### WHAT NEEDS TO BE DONE:
Print out each record below, unaltered and complete, without its images.

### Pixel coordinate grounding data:

*** Block opens ***

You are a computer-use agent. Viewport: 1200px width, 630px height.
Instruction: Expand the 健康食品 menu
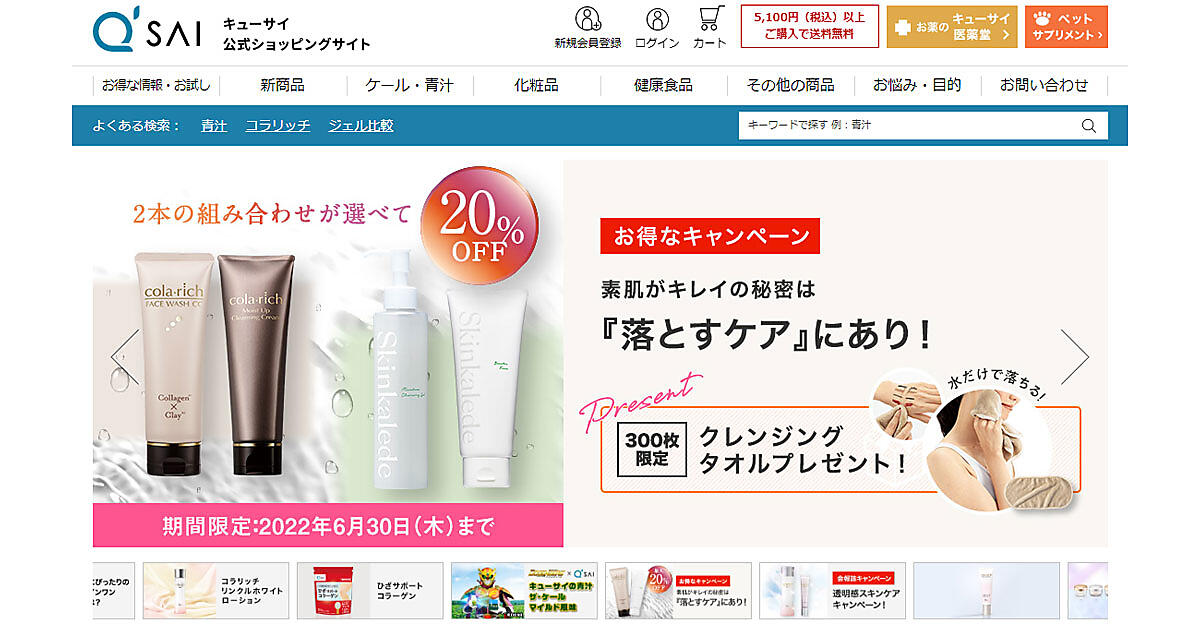pos(663,85)
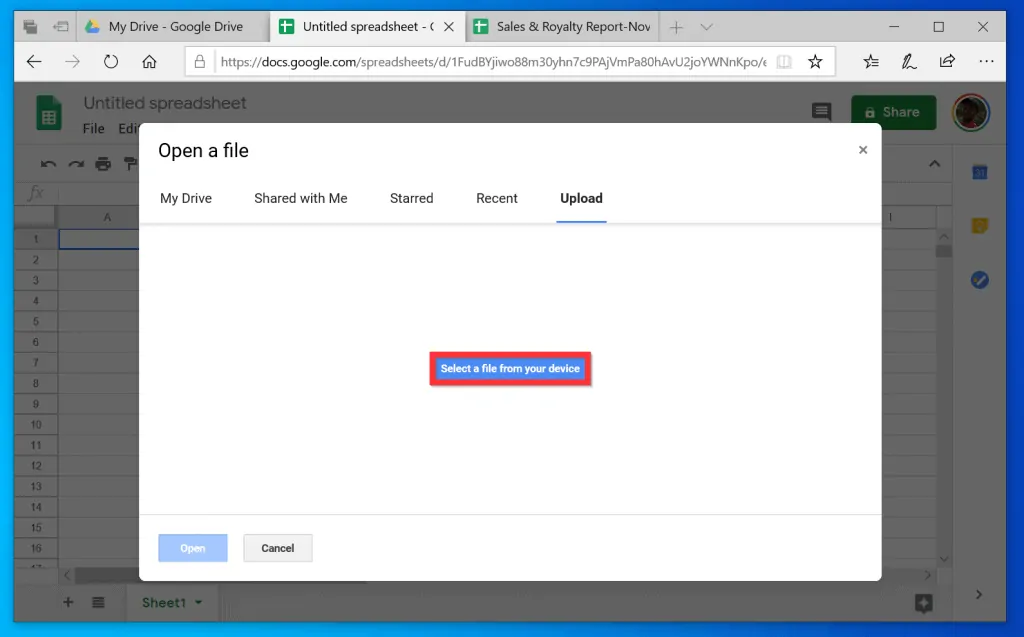The image size is (1024, 637).
Task: Refresh the page with the reload icon
Action: point(110,62)
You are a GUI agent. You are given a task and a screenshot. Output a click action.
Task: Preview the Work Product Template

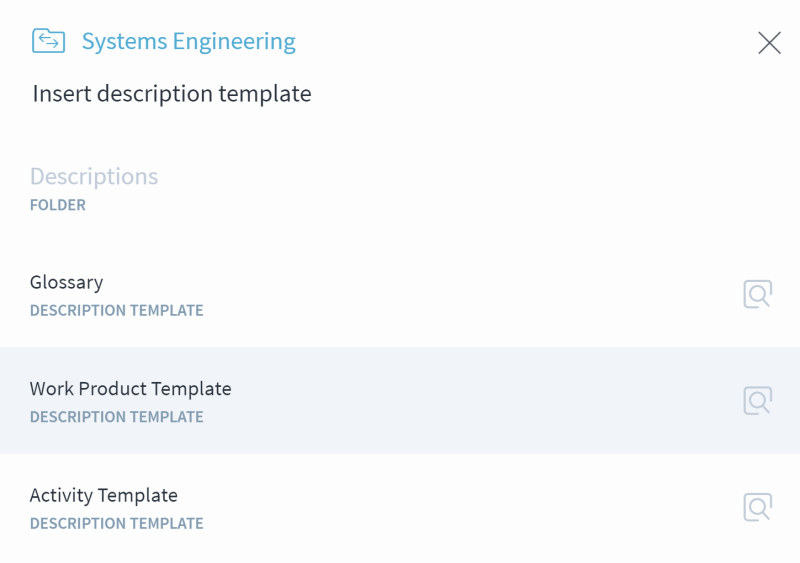(x=758, y=401)
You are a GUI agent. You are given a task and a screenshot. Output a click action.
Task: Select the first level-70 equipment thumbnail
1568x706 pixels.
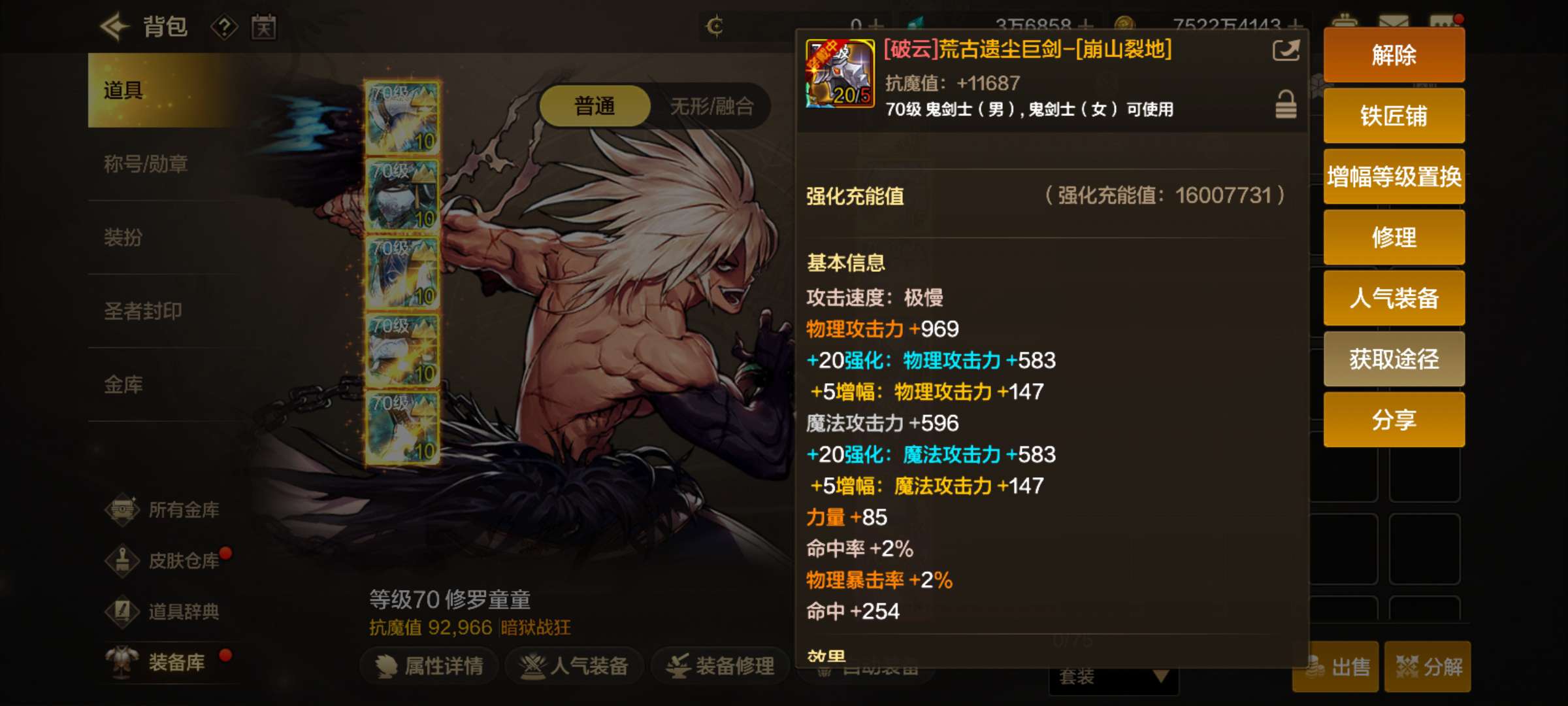click(x=402, y=118)
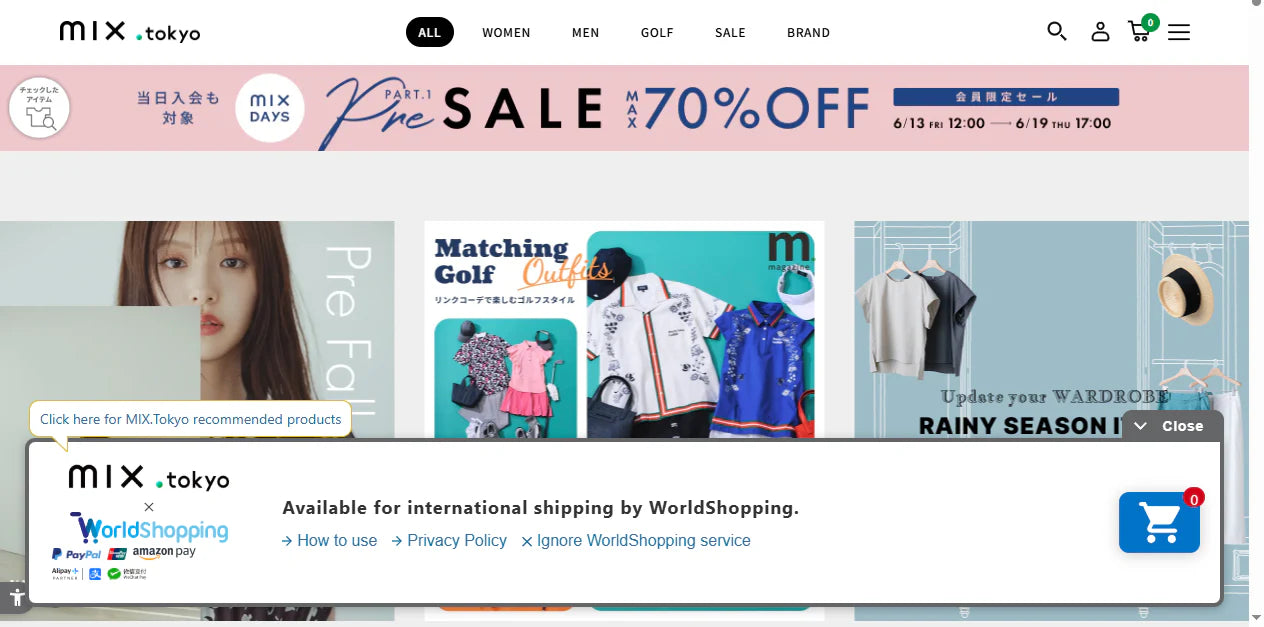Open the WOMEN menu

[506, 33]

*** Block closes ***

### EXERCISE OUTPUT:
You are a computer-use agent. Viewport: 1200px width, 630px height.
Instruction: Expand the 健康食品 menu
pos(663,85)
The image size is (1024, 637).
Task: Refresh the page with the reload icon
Action: point(110,62)
You are a GUI agent. You are given a task and a screenshot. Output a click action.
Task: Preview the Work Product Template

(x=758, y=401)
You are a GUI agent. You are given a task and a screenshot. Output a click action.
Task: Select the first level-70 equipment thumbnail
1568x706 pixels.
click(x=402, y=118)
Open the WOMEN menu

[506, 33]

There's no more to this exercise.